BEGIN Stored data

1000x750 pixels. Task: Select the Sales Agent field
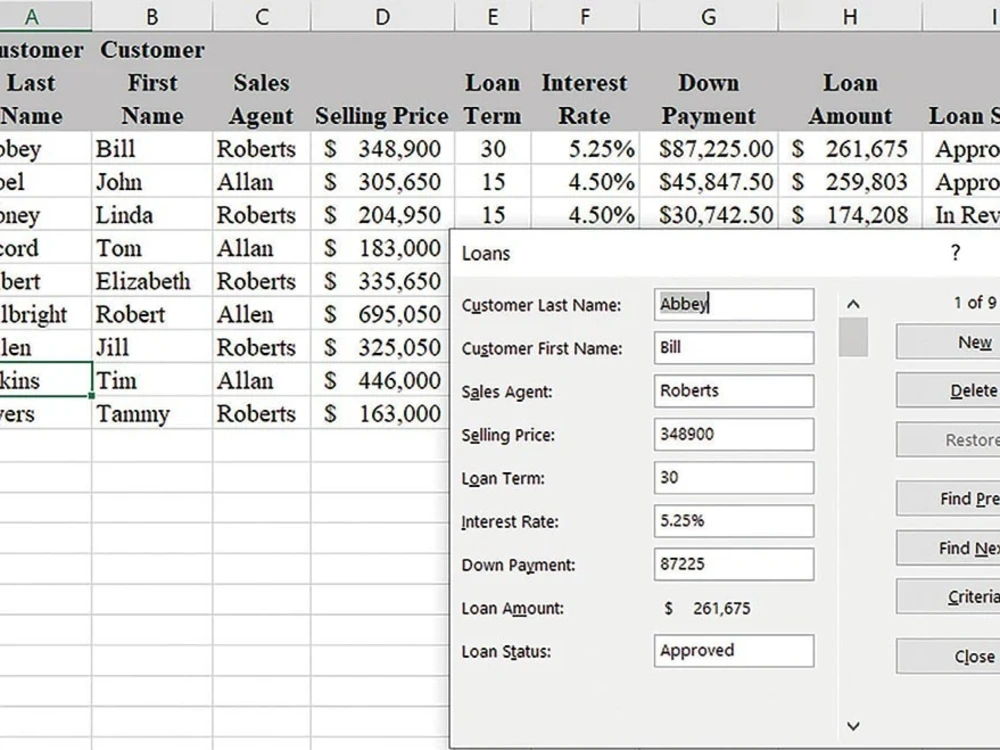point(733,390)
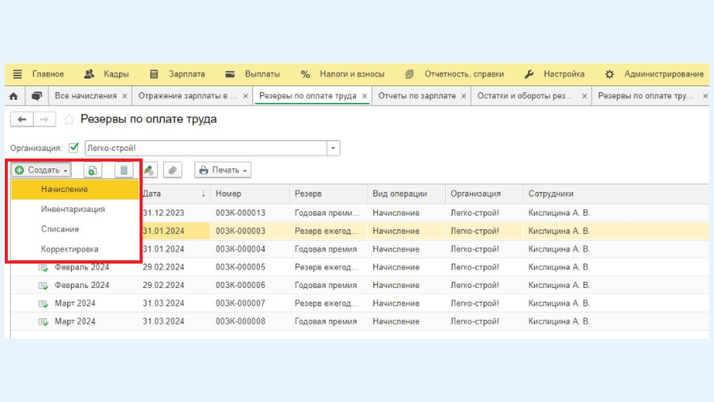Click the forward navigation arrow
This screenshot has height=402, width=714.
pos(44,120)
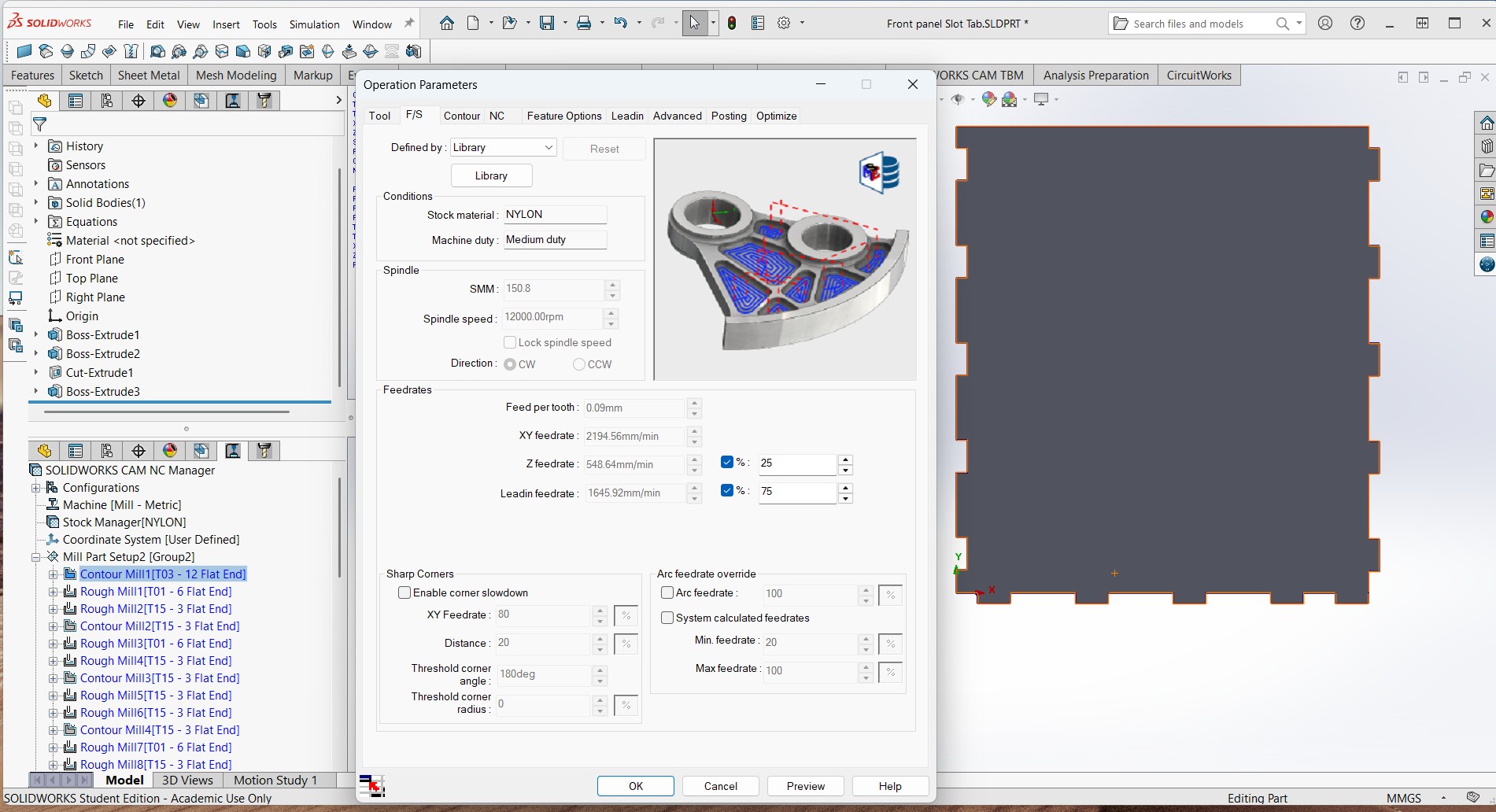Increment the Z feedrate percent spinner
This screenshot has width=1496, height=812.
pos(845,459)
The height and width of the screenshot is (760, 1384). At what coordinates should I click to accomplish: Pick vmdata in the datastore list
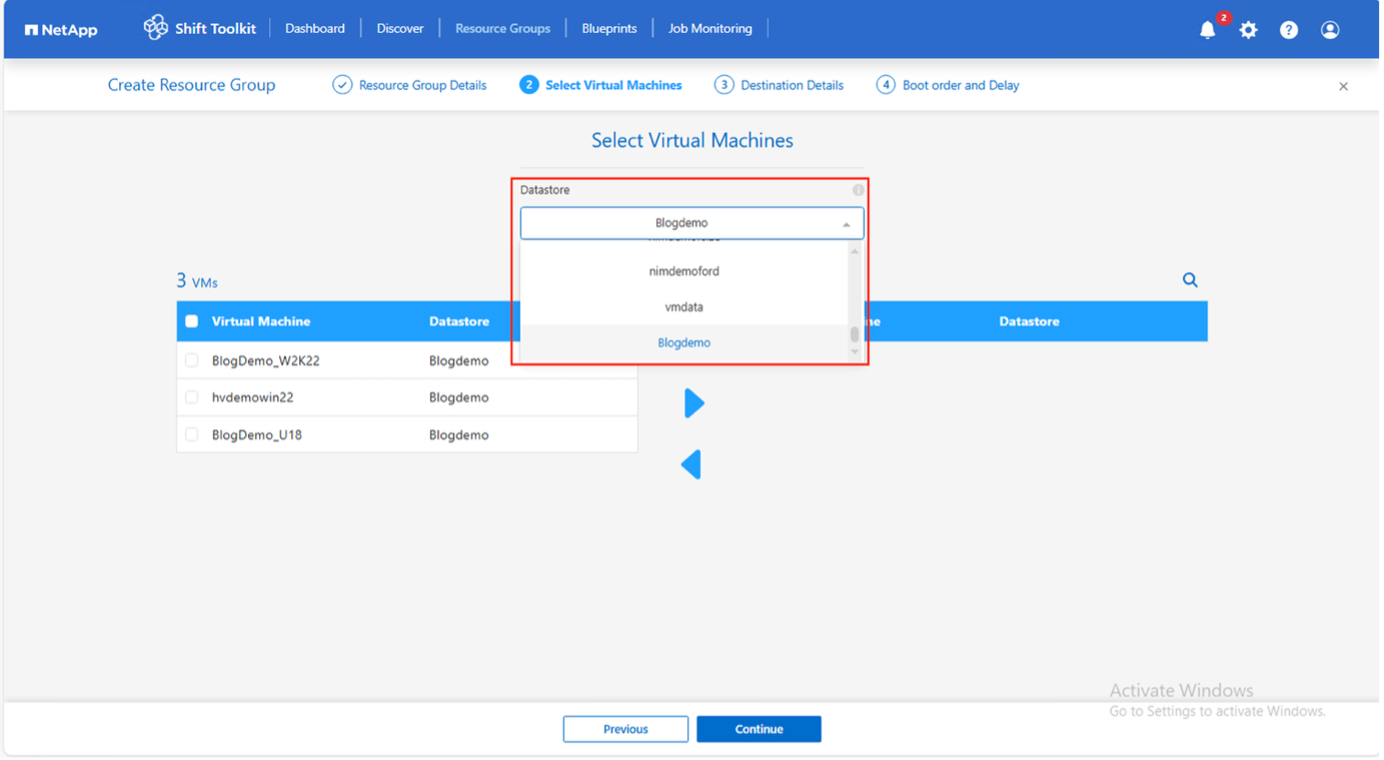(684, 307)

END Stored data

Goal of the exercise:
Extract word for word every line from the line that contains "The height and" to the final line of the data, both included, and nothing else; skip the pictures.

Your response:
The height and width of the screenshot is (760, 1384). At what coordinates should I click to accomplish: Pick vmdata in the datastore list
(684, 307)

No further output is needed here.